SPIELBERICHT

Gut fürs Selbstbewusstsein: Sieg nach Playoff-Aus

/ / Bild: Diwata Martini

Nach drei verlorenen Spielen in Folge und dem endgültigen Playoff-Aus endet der 34. Spieltag der EuroLeague versöhnlich für die Basketballer des FC Bayern. Im letzten Viertel eines lange Zeit ausgeglichenen Spiels können sie sich gegen den 21-maligen französischen Titelträger ASVEL Lyon-Villeurbanne mit einem Endstand von 93:83 durchsetzen. Ein Spielbericht.  
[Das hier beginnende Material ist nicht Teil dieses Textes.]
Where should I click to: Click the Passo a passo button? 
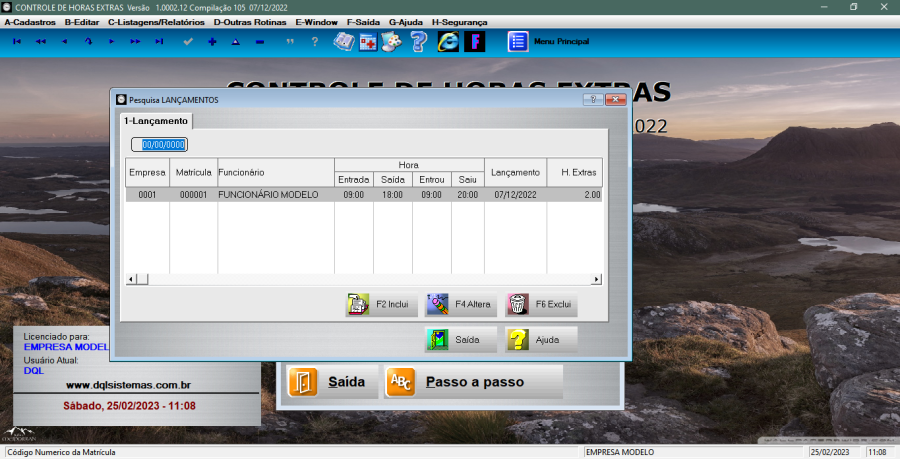[x=473, y=382]
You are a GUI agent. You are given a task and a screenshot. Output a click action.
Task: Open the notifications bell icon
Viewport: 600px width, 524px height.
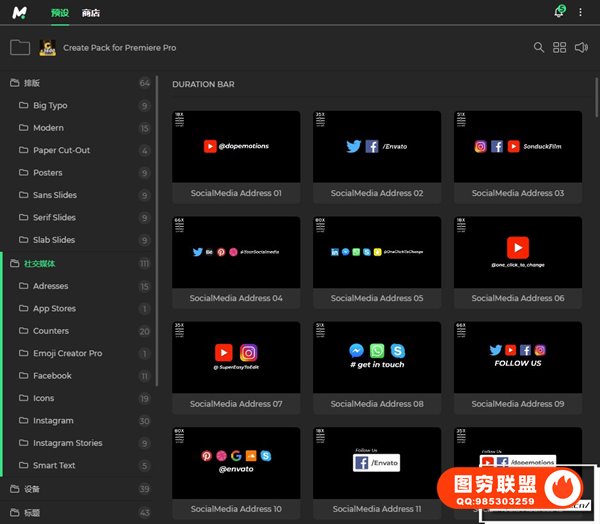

Es ist ein Duell der Geschlagenen. Bayern empfängt als Tabellen 16. den Tabellen 20. Lyon zum vorletzten Heimspiel im SAP Garden. Beide Teams ohne Playoff-Chancen und mit bitteren Niederlagen in den vorherigen Spielen. Wer kann sich in diesem Duell nochmal aufrappeln und Selbstbewusstsein für die letzten vier Spieltage sammeln?

Zu Beginn der Osterferien war die Halle zwar nur zu drei Vierteln gefüllt, an lautstarker Unterstützung fehlte es allerdings nicht. Vor allem die Fanblocks beider Teams machten ordentlich Stimmung. Und auch bekannte Gesichter wie die Fußballprofis Alphonso Davies und Giulia Gwinn sowie FC Bayern Präsident Herbert Hainer verfolgten das Spiel aus der ersten Reihe.  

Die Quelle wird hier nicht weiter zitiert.